Through patenting, American inventors contributed to the development of practically any consumer product you can imagine. Hagley’s collection of over 5,000 patent models reflects that.
With the onset of the Industrial Revolution, Americans had more money to spend on those products and more time to amuse themselves. This extended to children which led to an explosion of patents involving toys, games, and countless other gizmos to keep them entertained.
By the mid-nineteenth century, Americans' growing consumer culture was primed to embrace a new holiday: Christmas! With the holiday season approaching, let’s have a look at a few toy patents that can be viewed over the holidays in Hagley’s patent model exhibit, Nation of Inventors.
Archelaus Condell moved from Canada to the United States around 1865. Four years later, at age 17, he earned his first patent for this toy carriage.

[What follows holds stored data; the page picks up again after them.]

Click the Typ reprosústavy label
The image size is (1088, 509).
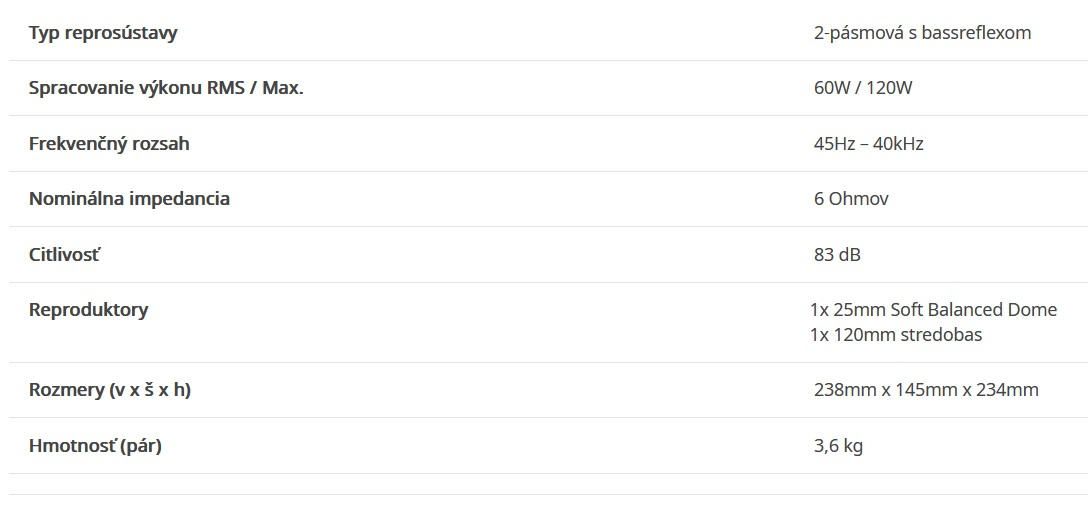pyautogui.click(x=103, y=33)
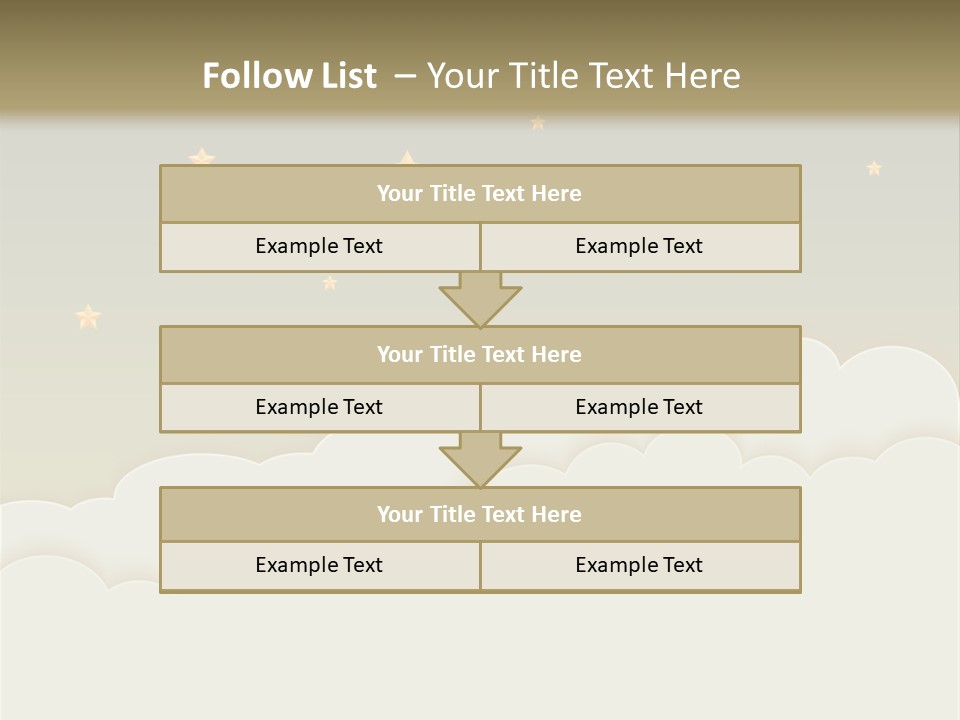Select the second block's "Your Title Text Here" header
The height and width of the screenshot is (720, 960).
tap(479, 354)
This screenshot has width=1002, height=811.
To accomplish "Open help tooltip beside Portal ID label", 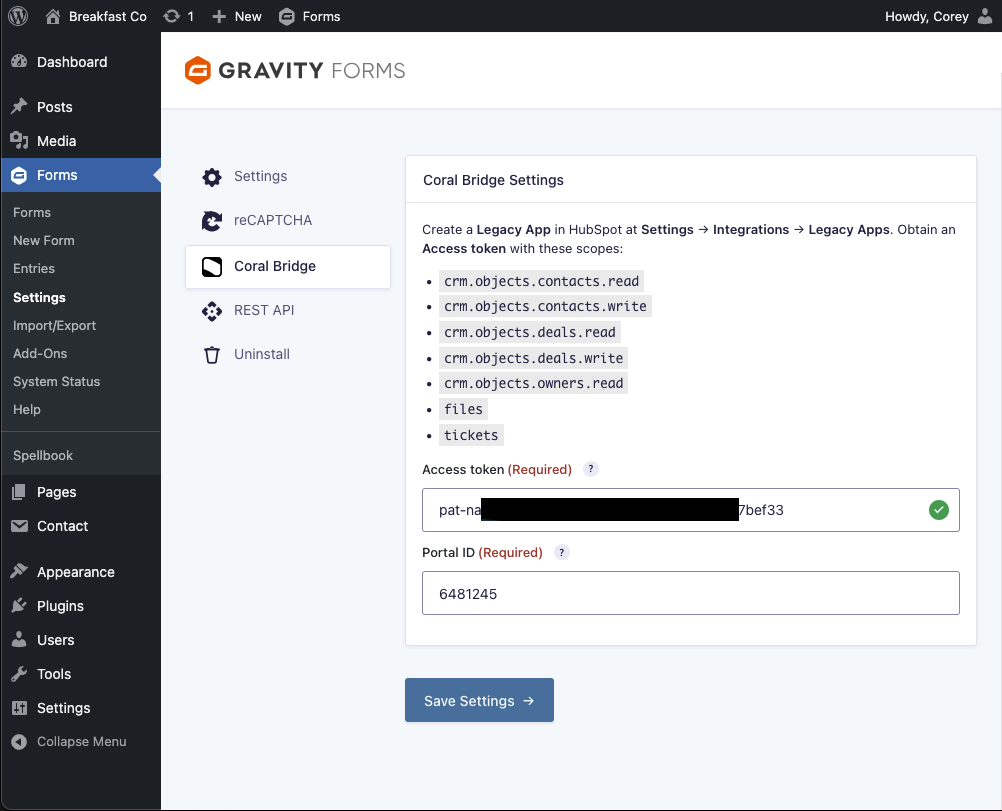I will click(562, 552).
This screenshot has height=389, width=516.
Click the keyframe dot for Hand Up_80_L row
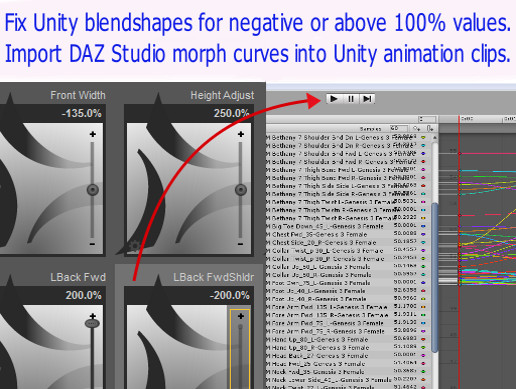click(x=423, y=339)
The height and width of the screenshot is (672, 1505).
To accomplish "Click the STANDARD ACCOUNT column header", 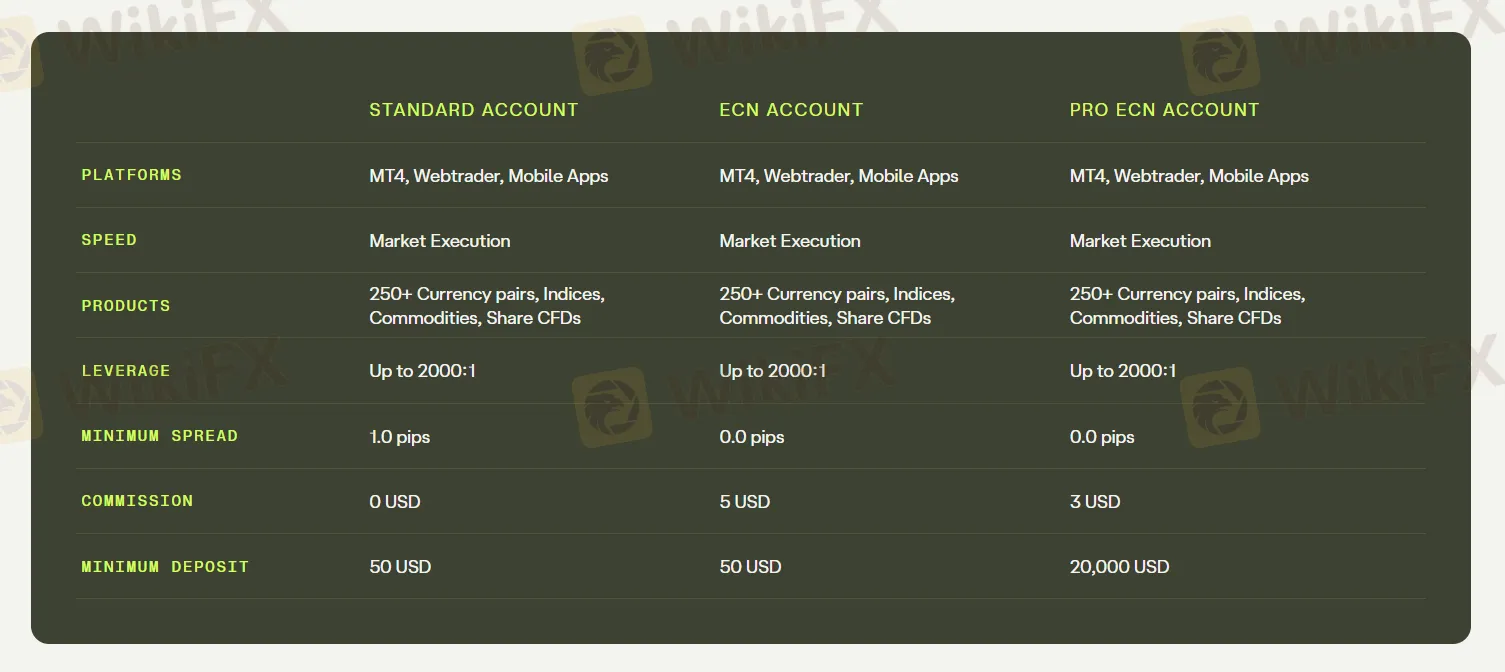I will (473, 110).
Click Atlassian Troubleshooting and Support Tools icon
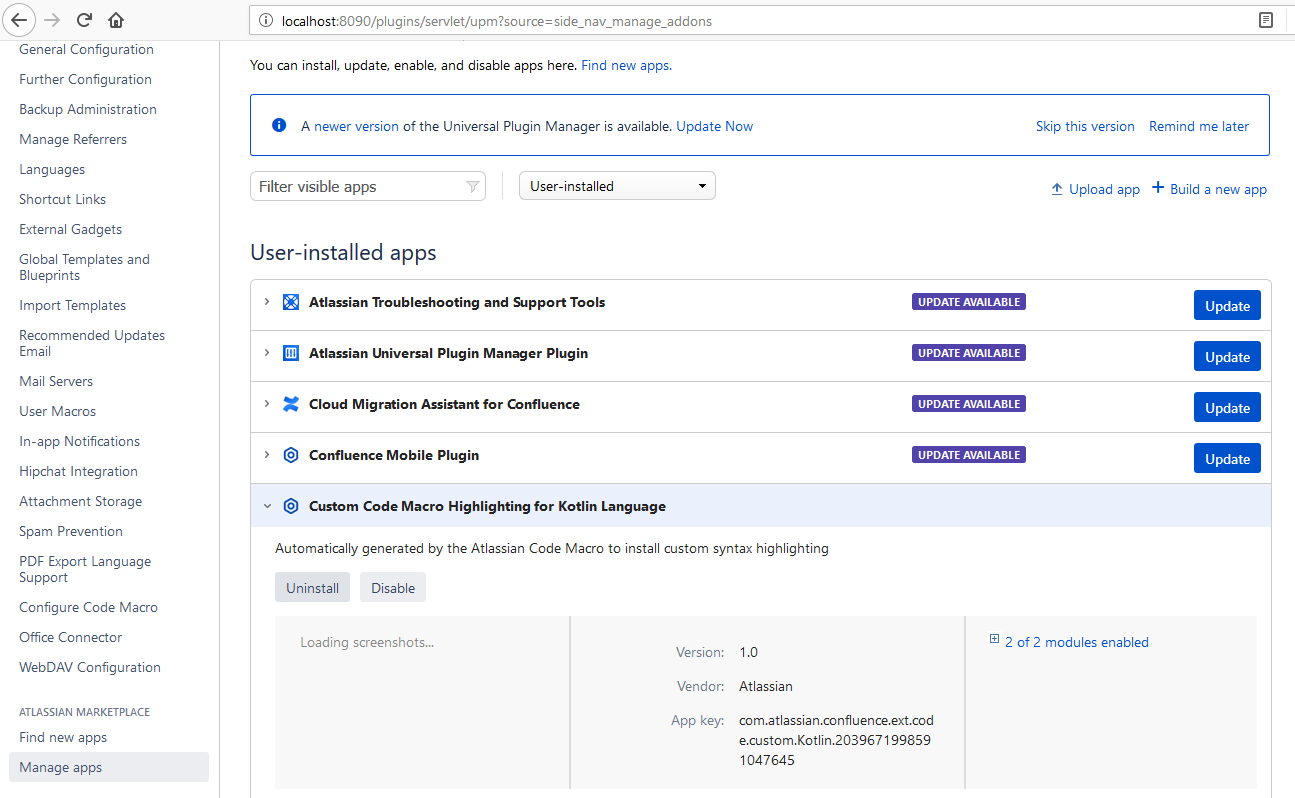This screenshot has width=1295, height=798. pos(291,302)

The two monkey figures at the top of the toy jumped up and down as the wheel was pushed across the floor providing “amusement” and “stimulus” for the child. He patented this toy with his father, John Condell.
The Civil War ended shortly before the Condell family came to the United States. Tens of thousands of soldiers survived amputations during the war. There was a great demand, and juicy government contracts, for artificial limbs that were inexpensive to manufacture, adjustable, durable, and easy to repair. John and Archelaus founded John Condell & Son in New York City which became a very successful business manufacturing these limbs. John earned three patents and Hagley owns two of his patent models for artificial legs. One model is on view on the second floor of Nation of Inventors.
Jesse Armour Crandall’s invention replaced the usual skipping rope with metal hoops. The child, like this doll seen wearing the invention in the photo above, wore a belt around their waist with two hand cranks attached for spinning the hoops overhead and underfoot. He claimed that “this instrument, when properly handled, will afford much amusement to children and give occasion for graceful movements.”
Crandall earned over 100 patents—mostly for toys. The son of a toy and baby carriage manufacturer, he began carving toy figures at age 8 and began working in his father’s factory around age 11. He was awarded his first patent for a hobby horse in his twenties. He operated a very successful combination toy manufactory and retail store at corner of Fulton and Pierrepont Streets in Brooklyn, NY that supplied toys to Presidents and even British Royalty. In his old age, neighborhood children called him “Grandpop” and would bring him their broken toys for repair. When he died in 1920, The Knoxville Sentinel ran the headline “'Santa Claus’ Dead."
Come see these, and many more models, in Nation of Inventors when you visit Hagley this holiday season!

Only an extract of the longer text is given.